What is a Noisy Neighbour?
This sounds like a silly question. Surely, a noisy neighbour is a neighbour who makes too much noise.
But how much noise is ‘too much noise’?
It would be so easy if the definition of ‘too much noise’ was ‘any noise above 70 decibels’. Unfortunately, it isn’t that simple. There are many factors that contribute to an assessment of ‘too much noise’.
Before we move onto those contributory factors, let’s look at just who it is who might be making this assessment: the Environmental Health Department of your local council.
Your local council’s Environmental Health Department is responsible for health and safety enforcement in businesses, investigating food poisoning outbreaks, pest control, regulating private rented landlords and environmental health services to residents and businesses in the borough. They are also responsible for dealing with noise pollution. In some cases, your local council may even have a specific ‘Noise and Nuisance Team’.
The Proximity of the Noise
Someone playing loud music in a detached house, with a distance of several metres between their property and the next, is far less likely to be considered a noisy neighbour than someone making the equivalent noise in an adjacent apartment in a block of flats.
The Timing of the Noise
If your neighbour is making a racket late at night or in the early hours of the morning, it is more likely to be considered a nuisance. Obviously, this creates problems if you happen to work shift but, unfortunately, noisy neighbour issues are considered in the light of perceived ‘norms’, one of which is: people sleep at night and are awake during the day.
Also, a noise which is sporadic and jarring (but still occurs relatively frequently) is likely to be considered more problematic than a noise which is consistent and predictable.
Noise which only occurs now and then – for example, the occasional party – is unlikely to be pursued by your council. If your neighbour is having a party every other weekend, this may be considered an issue.
The Frequency of the Noise
High-pitched noises (i.e. noises of higher frequency) can be more penetrating and irritating and, as such, are more likely to be considered a nuisance.

## Records supplied
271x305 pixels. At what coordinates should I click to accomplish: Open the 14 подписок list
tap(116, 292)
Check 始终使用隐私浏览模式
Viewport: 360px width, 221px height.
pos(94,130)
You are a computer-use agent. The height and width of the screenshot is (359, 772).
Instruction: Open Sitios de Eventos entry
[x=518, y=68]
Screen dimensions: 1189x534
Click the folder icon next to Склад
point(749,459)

---

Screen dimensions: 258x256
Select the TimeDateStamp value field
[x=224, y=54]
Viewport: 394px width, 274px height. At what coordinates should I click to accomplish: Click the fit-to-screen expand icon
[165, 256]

## Written request 1
Answer the following questions using the text on noisy neighbors.
(a) Which department of the local council is responsible for dealing with noise pollution?
(b) What perceived norm is given as one of the standards against which noisy neighbour issues are judged?
(c) What makes high-pitched noises more likely to be considered a nuisance?
## Written request 2
Write a continuation of the text on noisy neighbors, starting right after its last sentence.

## Expected output 1
(a) The Environmental Health Department.
(b) People sleep at night and are awake during the day.
(c) They can be more penetrating and irritating.

## Expected output 2
Where the Noise is Heard
If the disturbing noise is predominantly heard in a bathroom or kitchen, it is unlikely to be classified as nuisance noise. If it is heard in a living area or bedroom, it will be taken more seriously by the Environmental Health Officers of your local council.
Why is Your Neighbour Noisy?
This is the tricky area of motive. If it can be proved that your neighbour is making noise with malicious intent, the council are likely to attempt to intervene. This can be quite hard to prove. An example of this is when a neighbour leaves a radio blasting out the Kerrang! channel whilst they’re out at work or even on holiday!
The Eggshell Rule
Also known as the ‘Thin Skull Rule’, this applies when the complainant (i.e. the person on the receiving end of noisy neighbour behaviour) is considered overly sensitive. In order for noise to be considered a nuisance, it must be of a nature that a ‘reasonable person’ would be adversely affected by it.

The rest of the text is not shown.